Last night, I attended the “first ever” protest of a President’s State of the Union address. Held on the west side of the U.S. Capitol Building, I expected it to be a tremendous event, mobbed with angry people who couldn’t wait to spoil Bush’s speech. Alas, this wasn’t to be. Despite declarations that there were “over 2,000 people” present, I’d place the final count at 500. The event was more like vaudeville, or -- and I think this is a much better analogy -- the Gong Show than a political rally. All it needed was the Unknown Comic to show up and everything would have been perfect. It left me feeling very sad for the state of the American left.
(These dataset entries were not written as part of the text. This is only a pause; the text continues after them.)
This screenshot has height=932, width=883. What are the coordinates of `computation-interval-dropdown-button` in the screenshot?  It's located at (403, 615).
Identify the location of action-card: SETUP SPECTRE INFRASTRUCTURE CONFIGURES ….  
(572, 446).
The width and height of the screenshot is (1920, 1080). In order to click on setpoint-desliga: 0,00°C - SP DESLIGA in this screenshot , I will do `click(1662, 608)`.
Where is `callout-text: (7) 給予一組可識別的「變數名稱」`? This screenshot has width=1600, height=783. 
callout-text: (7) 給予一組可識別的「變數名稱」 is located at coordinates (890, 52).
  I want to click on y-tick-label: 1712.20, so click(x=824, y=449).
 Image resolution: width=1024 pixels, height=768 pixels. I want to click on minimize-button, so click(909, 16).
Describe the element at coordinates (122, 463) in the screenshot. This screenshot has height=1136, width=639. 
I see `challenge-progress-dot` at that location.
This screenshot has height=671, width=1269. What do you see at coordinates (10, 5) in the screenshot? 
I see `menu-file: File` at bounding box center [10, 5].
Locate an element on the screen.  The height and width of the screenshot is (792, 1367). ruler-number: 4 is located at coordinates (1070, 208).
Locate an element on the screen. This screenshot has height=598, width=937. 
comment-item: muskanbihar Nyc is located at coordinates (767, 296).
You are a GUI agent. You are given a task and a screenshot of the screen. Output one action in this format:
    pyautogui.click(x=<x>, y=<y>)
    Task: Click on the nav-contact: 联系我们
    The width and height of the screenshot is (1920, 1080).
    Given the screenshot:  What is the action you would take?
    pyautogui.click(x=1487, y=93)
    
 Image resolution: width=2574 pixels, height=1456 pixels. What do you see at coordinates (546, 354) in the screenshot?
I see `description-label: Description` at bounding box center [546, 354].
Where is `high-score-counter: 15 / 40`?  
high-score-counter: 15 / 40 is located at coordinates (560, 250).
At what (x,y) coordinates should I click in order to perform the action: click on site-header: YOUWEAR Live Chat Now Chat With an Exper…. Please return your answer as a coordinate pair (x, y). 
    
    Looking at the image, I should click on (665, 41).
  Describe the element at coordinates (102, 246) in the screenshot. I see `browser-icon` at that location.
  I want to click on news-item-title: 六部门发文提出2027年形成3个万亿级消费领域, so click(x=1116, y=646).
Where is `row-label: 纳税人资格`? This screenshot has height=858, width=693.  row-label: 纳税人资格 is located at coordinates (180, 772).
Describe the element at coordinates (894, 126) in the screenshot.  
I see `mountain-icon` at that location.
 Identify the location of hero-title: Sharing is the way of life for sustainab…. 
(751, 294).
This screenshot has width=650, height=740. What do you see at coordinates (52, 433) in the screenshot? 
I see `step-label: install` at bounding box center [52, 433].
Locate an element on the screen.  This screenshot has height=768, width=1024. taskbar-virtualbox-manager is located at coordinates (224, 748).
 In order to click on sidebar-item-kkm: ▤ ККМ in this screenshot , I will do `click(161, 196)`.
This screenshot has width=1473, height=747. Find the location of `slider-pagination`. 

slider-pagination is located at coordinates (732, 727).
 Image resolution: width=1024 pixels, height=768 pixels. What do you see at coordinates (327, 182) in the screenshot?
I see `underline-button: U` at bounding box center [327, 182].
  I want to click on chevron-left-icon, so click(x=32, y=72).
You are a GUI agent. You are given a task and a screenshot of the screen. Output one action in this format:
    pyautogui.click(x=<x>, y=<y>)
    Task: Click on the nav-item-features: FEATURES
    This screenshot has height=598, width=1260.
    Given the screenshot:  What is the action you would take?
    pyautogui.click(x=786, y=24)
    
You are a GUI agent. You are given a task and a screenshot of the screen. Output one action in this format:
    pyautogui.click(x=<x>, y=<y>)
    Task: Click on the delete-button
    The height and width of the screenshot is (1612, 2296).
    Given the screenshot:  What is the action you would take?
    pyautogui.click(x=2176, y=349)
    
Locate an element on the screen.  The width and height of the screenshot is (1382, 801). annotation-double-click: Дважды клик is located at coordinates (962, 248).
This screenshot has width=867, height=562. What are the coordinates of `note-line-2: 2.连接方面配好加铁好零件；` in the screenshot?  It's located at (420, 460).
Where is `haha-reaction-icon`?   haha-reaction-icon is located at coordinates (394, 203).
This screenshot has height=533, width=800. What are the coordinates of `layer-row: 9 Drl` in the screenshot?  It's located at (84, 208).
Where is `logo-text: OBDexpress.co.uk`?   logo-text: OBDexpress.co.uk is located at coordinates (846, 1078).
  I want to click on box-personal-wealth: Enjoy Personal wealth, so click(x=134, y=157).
This isn’t to say that I didn’t have a good time -- really, it was quite fun. Despite the cold, I had a great time heckling the President’s speech with like-minded people. But the speaker line-up was terrible. A Minneapolis city official gave the Green Party’s "official response" before the State of the Union even ended. This left the crowd ignoring her in favor Bush’s speech, which was still running on the screen beside her, Bush’s blah-blah-blah’s popping up as closed captioning. Whenever the President said anything outrageous, the crowd booed -- unfortunately, I think the Green spokesman thought they were booing her.

After the Green lady got off stage, Reverend Billy of the Church of No-Shopping showed up to offer inane arguments against the war (the logical ones just don’t cut it for Billy, I suppose) all in the style of an evangelical preacher. There was lots of rambling on about how murder and bombing is bad (who’d have thunk it?), but nothing about the lack of any connection between Al Qaeda and Iraq, or zero evidence of Saddam’s having weapons of mass destruction -- none of the legal justifcations for blocking the war. At one point, the good Reverend mentioned that he lives in downtown NYC, suggesting to me that he makes a killing off of the radical evangelical preacher schtick. I know I couldn’t afford to live in Manhattan on my salary -- I’d like to see what Billy’s tax returns look like. After Billy got off the stage, my friend Brian remarked that any mainstream onlookers who watched Reverend Billy’s performance probably thought the whole protest was a joke. Sadly, I had to agree.

Another memorable moment occurred when Adam Eidinger, failed candidate for D.C. Shadow Senator and Green Party activist (he had great campaign posters, but I still didn’t vote for him), half-heartedly implored us to join an “unpermitted, almost legal -- sorta illegal -- march on the National Press Building.” Only a handful joined the sorta illegal march -- not exactly the wake-up call they were hoping to send to the National Press Club.

Through all the bad bands that played and the ravings of the speakers, I realized just how much I want the old Democratic Party back. Where are the moderate liberal voices -- the John F. Kennedy’s, Franklin Roosevelt’s and Harry Truman’s? Why is our only alternative to the impotent, hand-wringing, useless likes of Tom Daschle, Joe Lieberman and the rest, the decidedly un-mainstream Green Party? I trust them and their “let’s get rid of the military altogether and redistribute all your worldly goods to the poor” theoretical policies (theoretical, because it’s not as if they hold significant office anywhere), as much as the Republican tax cuts and bomb the hell out of the Third World approach. Where is the middle ground? Where are the Democrats?

Too busy watching the polls and covering their own asses, I guess.